Your answer should be the lines from the start of the records through the line with "Viewport: 604px width, 946px height.", copied word for word.

** Opening Data shown block **

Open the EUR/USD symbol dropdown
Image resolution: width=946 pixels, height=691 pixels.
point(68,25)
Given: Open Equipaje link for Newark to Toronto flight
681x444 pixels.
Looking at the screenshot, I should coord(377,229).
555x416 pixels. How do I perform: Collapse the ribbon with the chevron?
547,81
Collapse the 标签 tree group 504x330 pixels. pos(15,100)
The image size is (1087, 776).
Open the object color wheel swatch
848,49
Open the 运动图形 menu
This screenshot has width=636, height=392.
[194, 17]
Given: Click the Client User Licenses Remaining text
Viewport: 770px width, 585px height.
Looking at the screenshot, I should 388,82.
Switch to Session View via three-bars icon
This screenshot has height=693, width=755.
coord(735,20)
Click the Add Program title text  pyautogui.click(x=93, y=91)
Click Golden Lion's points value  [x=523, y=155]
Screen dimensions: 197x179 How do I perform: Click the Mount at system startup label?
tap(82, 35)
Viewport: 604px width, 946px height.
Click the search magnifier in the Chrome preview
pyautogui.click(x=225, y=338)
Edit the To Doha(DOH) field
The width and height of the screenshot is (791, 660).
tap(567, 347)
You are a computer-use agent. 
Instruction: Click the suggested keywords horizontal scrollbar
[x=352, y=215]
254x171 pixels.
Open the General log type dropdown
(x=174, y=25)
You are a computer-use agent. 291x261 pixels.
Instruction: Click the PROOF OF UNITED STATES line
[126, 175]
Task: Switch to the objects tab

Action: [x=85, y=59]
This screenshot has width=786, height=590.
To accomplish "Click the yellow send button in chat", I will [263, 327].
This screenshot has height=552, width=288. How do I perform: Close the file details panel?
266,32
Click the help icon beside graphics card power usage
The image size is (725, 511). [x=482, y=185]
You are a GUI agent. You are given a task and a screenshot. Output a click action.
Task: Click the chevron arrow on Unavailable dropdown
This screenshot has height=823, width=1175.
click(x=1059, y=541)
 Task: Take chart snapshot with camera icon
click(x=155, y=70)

** Closing Data shown block **

## Your solution
Open the EUR/USD symbol dropdown
Image resolution: width=946 pixels, height=691 pixels.
point(68,25)
Given: Open Equipaje link for Newark to Toronto flight
681x444 pixels.
Looking at the screenshot, I should coord(377,229).
555x416 pixels. How do I perform: Collapse the ribbon with the chevron?
547,81
Collapse the 标签 tree group 504x330 pixels. pos(15,100)
The image size is (1087, 776).
Open the object color wheel swatch
848,49
Open the 运动图形 menu
This screenshot has width=636, height=392.
[194, 17]
Given: Click the Client User Licenses Remaining text
Viewport: 770px width, 585px height.
Looking at the screenshot, I should 388,82.
Switch to Session View via three-bars icon
This screenshot has height=693, width=755.
coord(735,20)
Click the Add Program title text  pyautogui.click(x=93, y=91)
Click Golden Lion's points value  [x=523, y=155]
Screen dimensions: 197x179 How do I perform: Click the Mount at system startup label?
tap(82, 35)
Viewport: 604px width, 946px height.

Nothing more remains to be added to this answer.